To conclude, I would like to cite the description of a disastrous eruption of a shield volcano that occurred in southern Iceland in the summer of 1783 (from the book of the German explorer Horst Rast- Volcanoes and Volcanism - off the press in 1982). It began with a sequence of powerful explosions whereby huge masses of ash were ejected to bury, fully or in part, all the pasturelands. Thereupon the grazing animals fell gravely ill because, together with the grass, they ate up sharp particles of natural glass that injured their internal organs. That summer a "blue haze" hung over Iceland for a long time; it must have contained a large concentration of sulfurous gases that inhibited the growth of grass. That was the worst natural calamity in Iceland's history.

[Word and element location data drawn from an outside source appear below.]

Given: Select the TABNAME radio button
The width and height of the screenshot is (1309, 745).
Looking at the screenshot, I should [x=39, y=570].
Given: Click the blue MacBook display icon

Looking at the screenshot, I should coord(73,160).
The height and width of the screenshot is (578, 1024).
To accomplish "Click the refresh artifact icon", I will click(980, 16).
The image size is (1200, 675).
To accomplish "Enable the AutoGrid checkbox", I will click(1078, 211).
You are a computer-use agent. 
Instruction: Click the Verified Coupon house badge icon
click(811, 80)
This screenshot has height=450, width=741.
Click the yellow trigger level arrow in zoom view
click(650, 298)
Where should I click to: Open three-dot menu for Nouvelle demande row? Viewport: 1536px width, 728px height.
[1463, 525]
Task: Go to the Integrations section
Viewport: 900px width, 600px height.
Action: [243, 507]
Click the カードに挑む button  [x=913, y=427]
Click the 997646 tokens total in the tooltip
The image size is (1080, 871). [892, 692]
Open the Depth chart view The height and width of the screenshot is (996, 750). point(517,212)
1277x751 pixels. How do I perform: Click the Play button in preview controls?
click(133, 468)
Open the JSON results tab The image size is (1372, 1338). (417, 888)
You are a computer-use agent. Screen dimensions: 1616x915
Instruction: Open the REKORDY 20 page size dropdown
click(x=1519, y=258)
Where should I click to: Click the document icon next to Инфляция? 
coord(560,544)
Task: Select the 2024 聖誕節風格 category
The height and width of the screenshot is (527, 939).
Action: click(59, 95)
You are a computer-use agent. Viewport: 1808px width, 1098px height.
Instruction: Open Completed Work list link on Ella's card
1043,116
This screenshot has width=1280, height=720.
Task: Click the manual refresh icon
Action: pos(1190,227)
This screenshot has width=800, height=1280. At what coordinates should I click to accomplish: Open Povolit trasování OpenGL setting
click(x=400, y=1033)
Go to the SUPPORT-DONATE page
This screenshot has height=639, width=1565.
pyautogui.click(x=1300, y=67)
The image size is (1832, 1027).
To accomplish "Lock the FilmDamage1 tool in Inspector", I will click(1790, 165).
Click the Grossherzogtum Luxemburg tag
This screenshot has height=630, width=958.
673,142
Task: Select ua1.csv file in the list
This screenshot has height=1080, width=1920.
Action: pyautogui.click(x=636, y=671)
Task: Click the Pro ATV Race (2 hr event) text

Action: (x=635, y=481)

Subglacial eruptions are just as dangerous. Thus in southern Iceland two volcanoes, Katia and Grimsvatn, exploded (in 1934 and 1938 respectively) under giant ice shields; thawing, the ice gave rise to lakes that ultimately broke through to the surface. And then violent torrents of water mixed with loose volcanic debris, sand, silt and blocks of ice wrought havoc in the locality wiping out everything on their way.

While studying Tuva's volcanoes, we recalled a unique find we made in 1996 when exploring a section of loose deposits in the Tapsa river valley to the southwest. On a patch of land next to gold placers we hit upon a real graveyard of large mammalians, among them the remains of young and adult mammoths and of a bison. What natural calamity could be behind the death of such large animals? We wondered. But now we know: the animals were killed by powerful volcanic eruptions and their aftermath...

Our data on the distinct cyclic pattern of eruptive activity prompt this conclusion: the Tuvinian volcanic area is quite active. This is also evidenced by post-eruptive manifestations, such as medicinal mineral springs and enhanced seismicity.

Our research studies have been carried out with the financial support of the Russian Foundation of Basic Research (projects 98-05-65242 and 99-05- 65645).